> **Directive**:
Return every line in the listing below that contains the string "perform", matching case exactly.

> **Data for this exercise**:
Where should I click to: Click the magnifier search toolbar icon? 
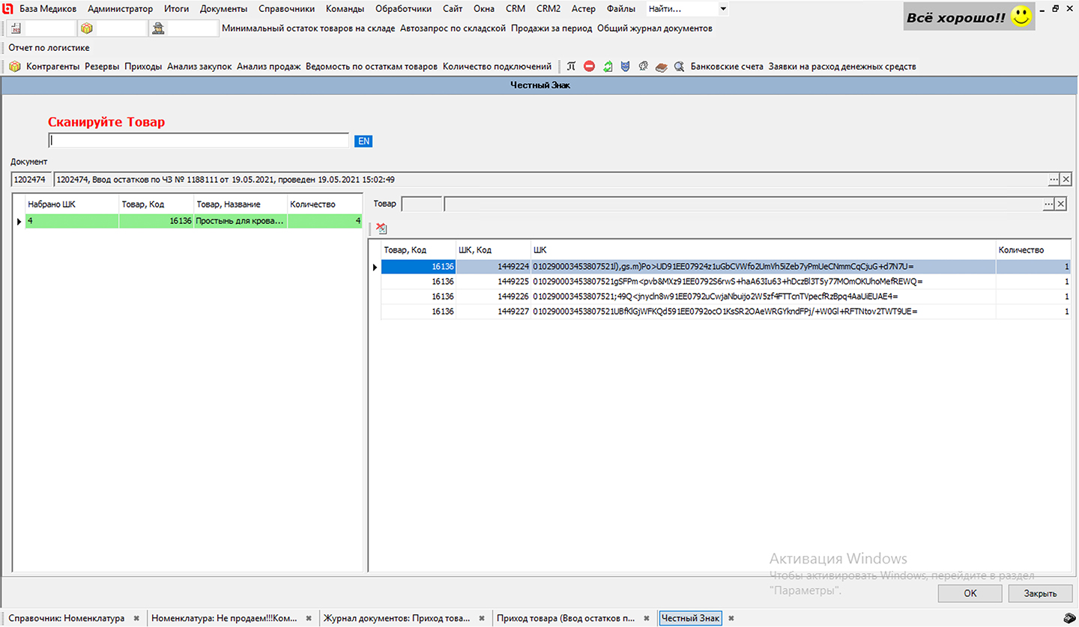tap(679, 67)
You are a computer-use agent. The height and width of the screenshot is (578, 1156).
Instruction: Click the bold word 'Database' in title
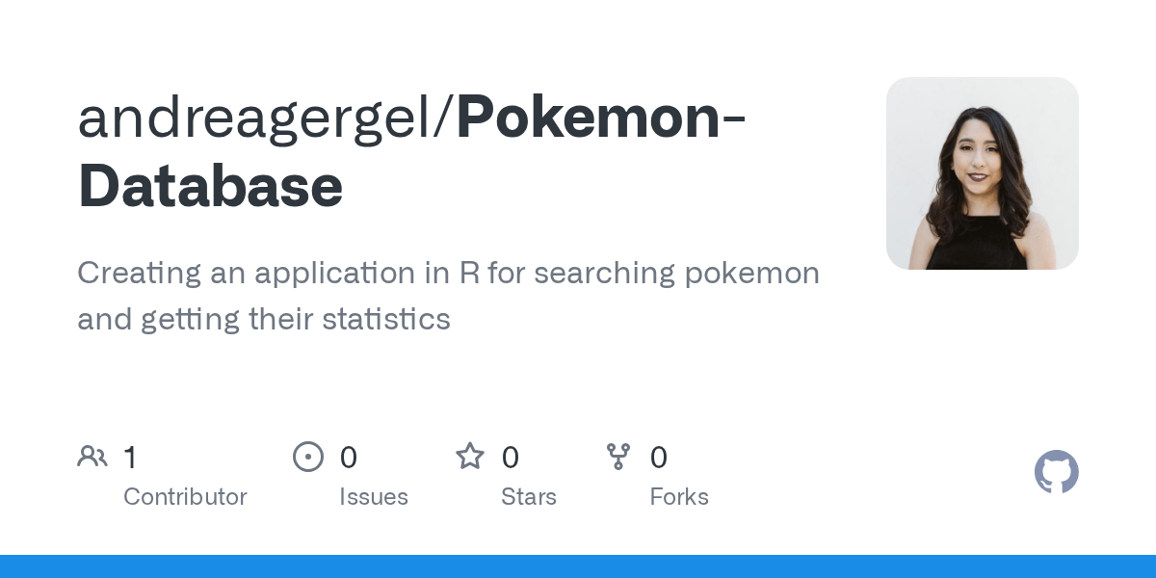click(x=210, y=186)
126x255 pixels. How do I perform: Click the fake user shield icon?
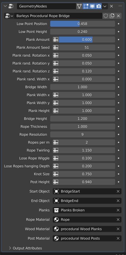pyautogui.click(x=106, y=16)
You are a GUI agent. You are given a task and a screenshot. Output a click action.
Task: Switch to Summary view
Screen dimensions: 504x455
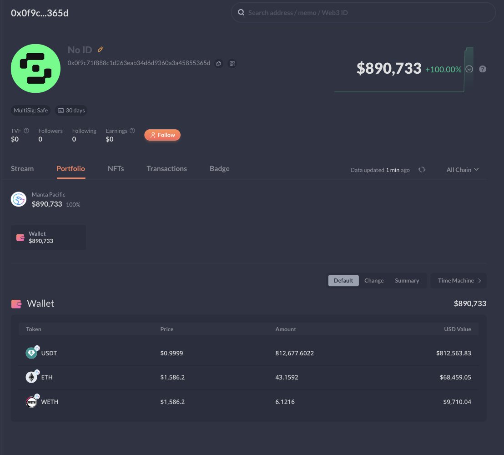pyautogui.click(x=407, y=281)
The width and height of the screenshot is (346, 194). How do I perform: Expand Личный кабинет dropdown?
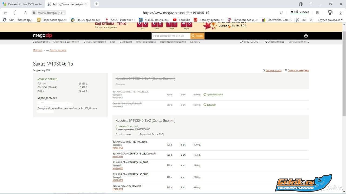(x=299, y=42)
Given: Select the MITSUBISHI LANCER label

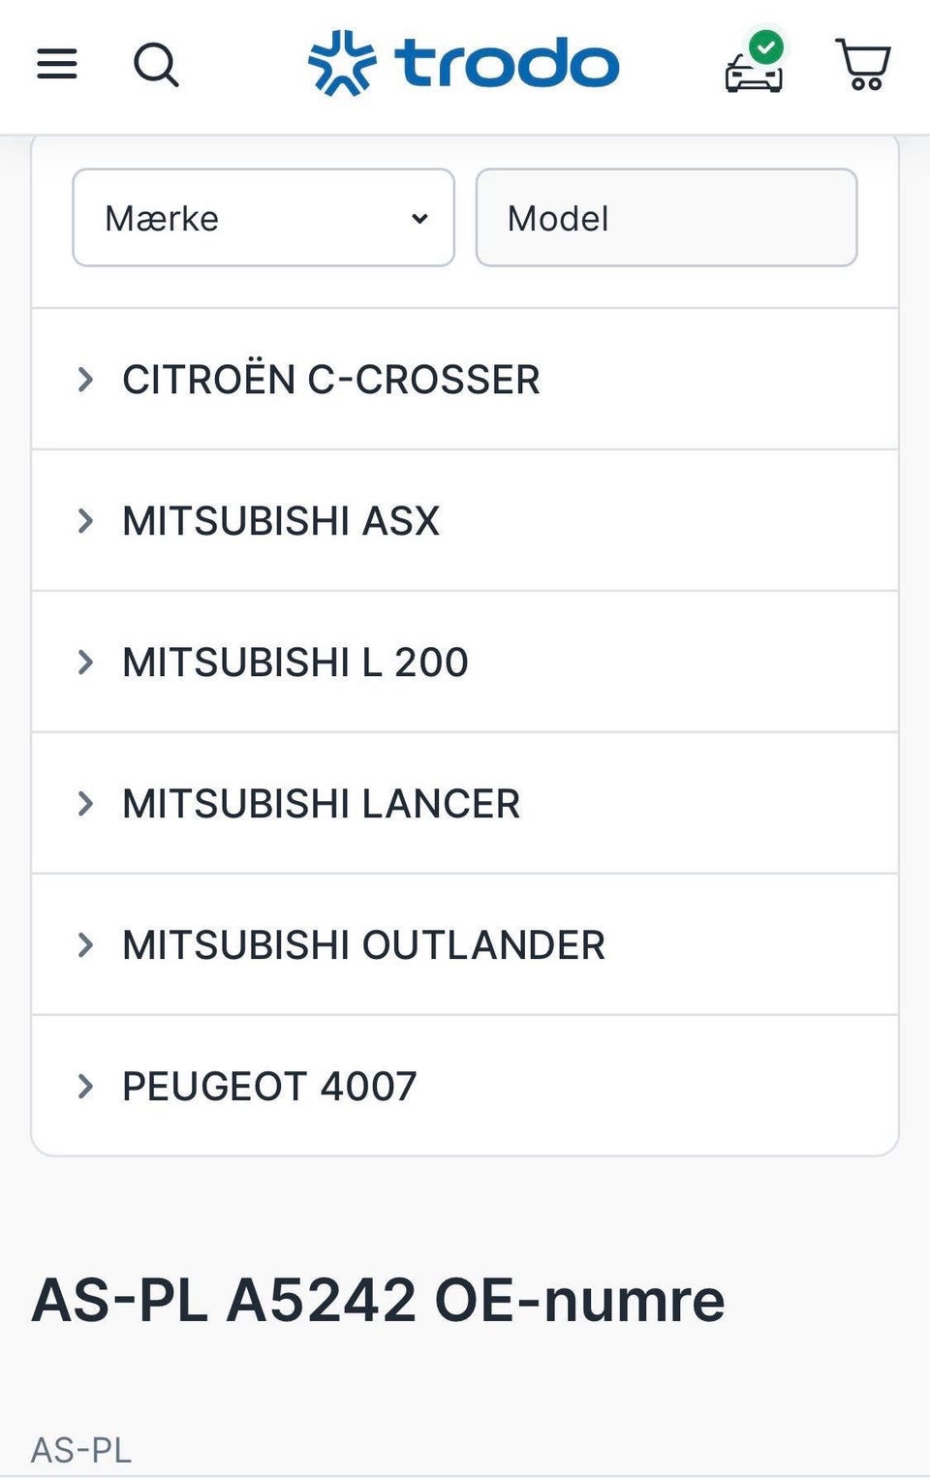Looking at the screenshot, I should (321, 804).
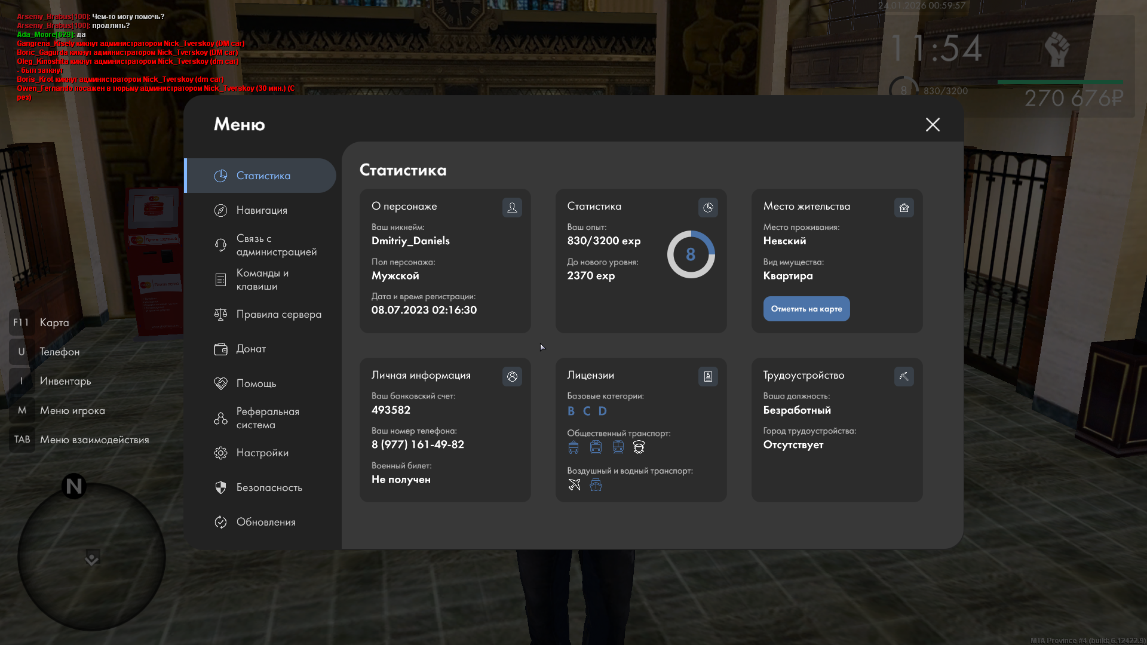The width and height of the screenshot is (1147, 645).
Task: Open Обновления in the sidebar
Action: pyautogui.click(x=265, y=522)
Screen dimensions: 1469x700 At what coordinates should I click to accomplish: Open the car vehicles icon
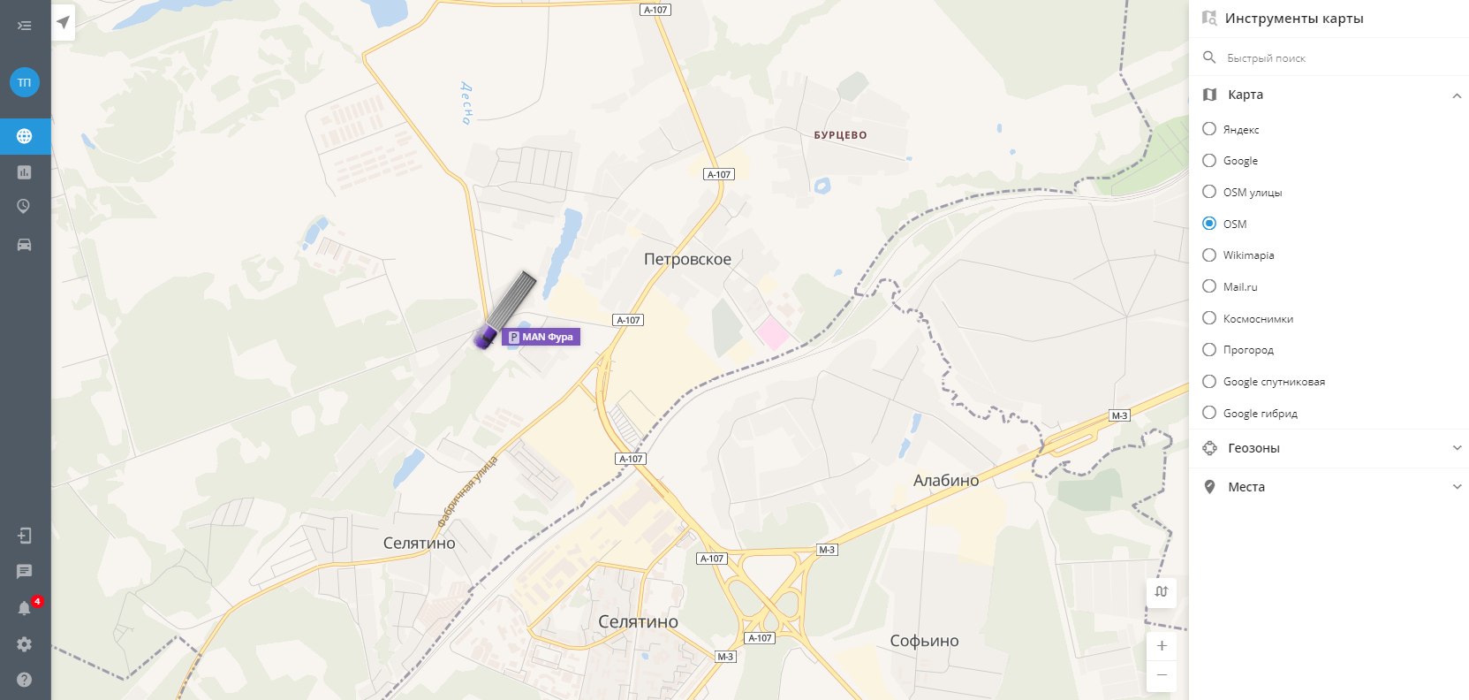point(25,245)
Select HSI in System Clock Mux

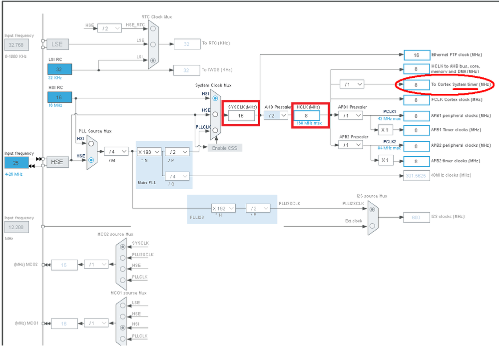(x=215, y=98)
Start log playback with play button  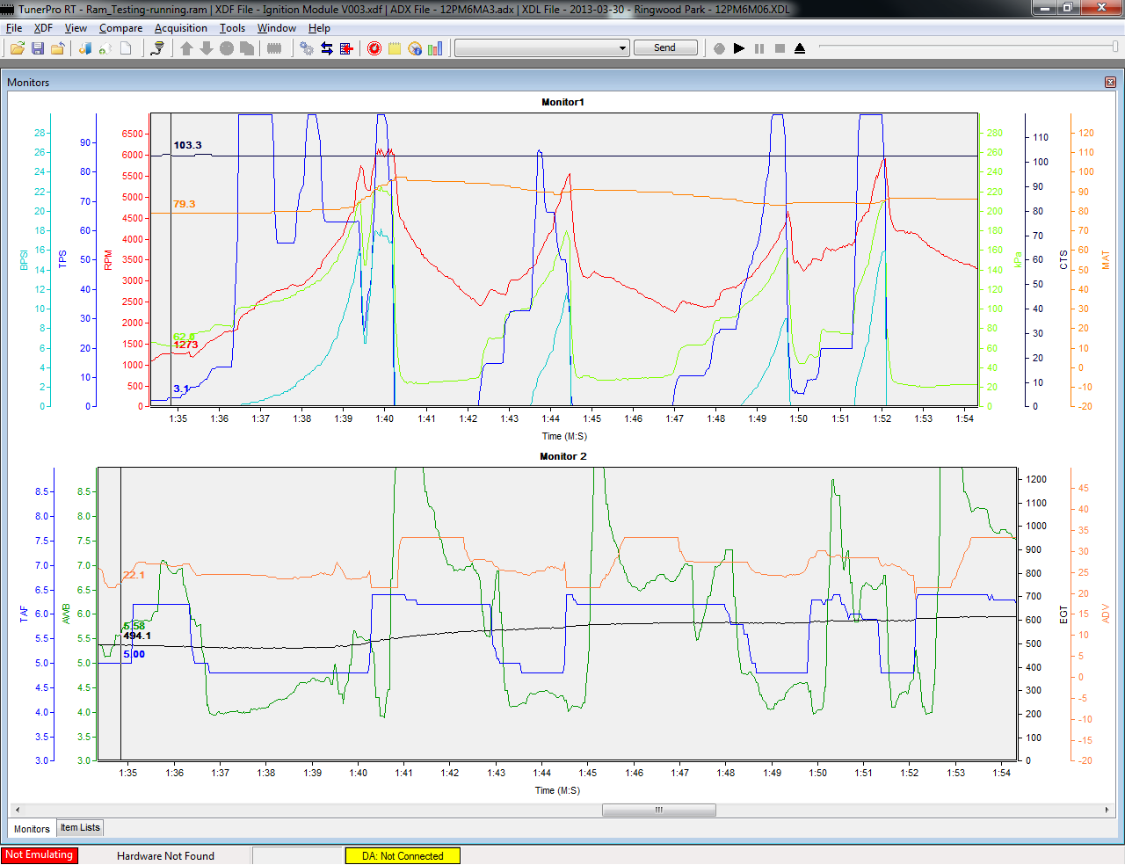coord(739,48)
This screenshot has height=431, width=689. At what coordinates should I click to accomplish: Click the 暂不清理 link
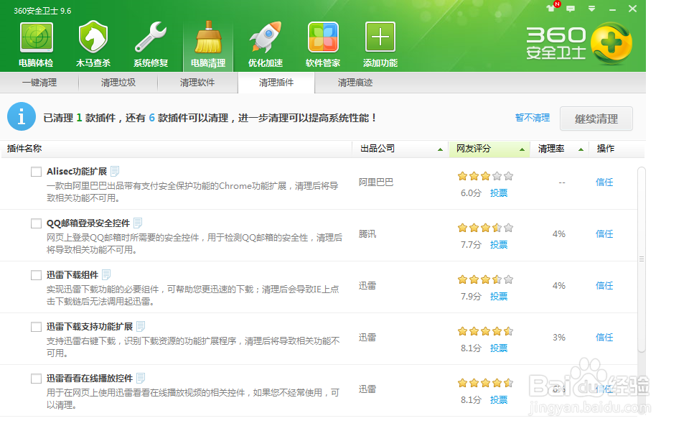(532, 118)
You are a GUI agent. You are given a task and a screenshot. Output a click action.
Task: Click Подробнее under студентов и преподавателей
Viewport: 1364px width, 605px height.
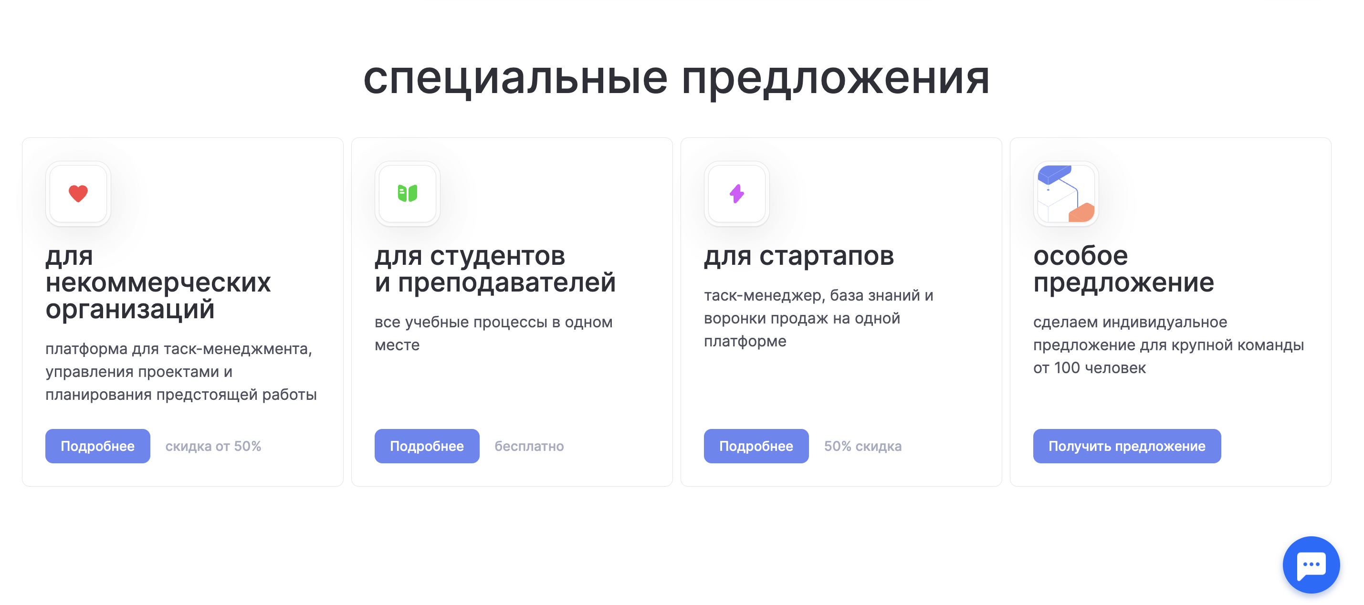click(x=427, y=446)
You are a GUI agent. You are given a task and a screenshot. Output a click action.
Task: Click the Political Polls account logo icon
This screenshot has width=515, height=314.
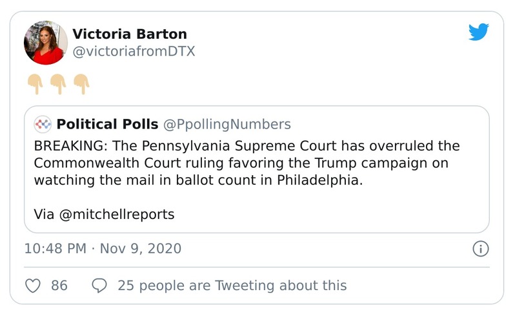(x=43, y=124)
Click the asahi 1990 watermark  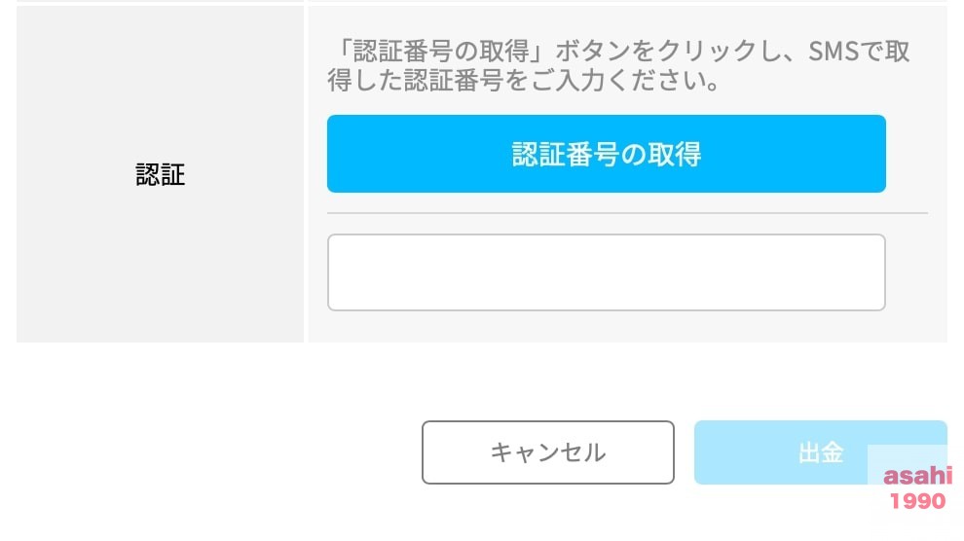917,488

> **Output of the task**:
126x255 pixels. How do I perform: Click the fake user shield icon?
The width and height of the screenshot is (346, 194). How do I perform: Expand Личный кабинет dropdown?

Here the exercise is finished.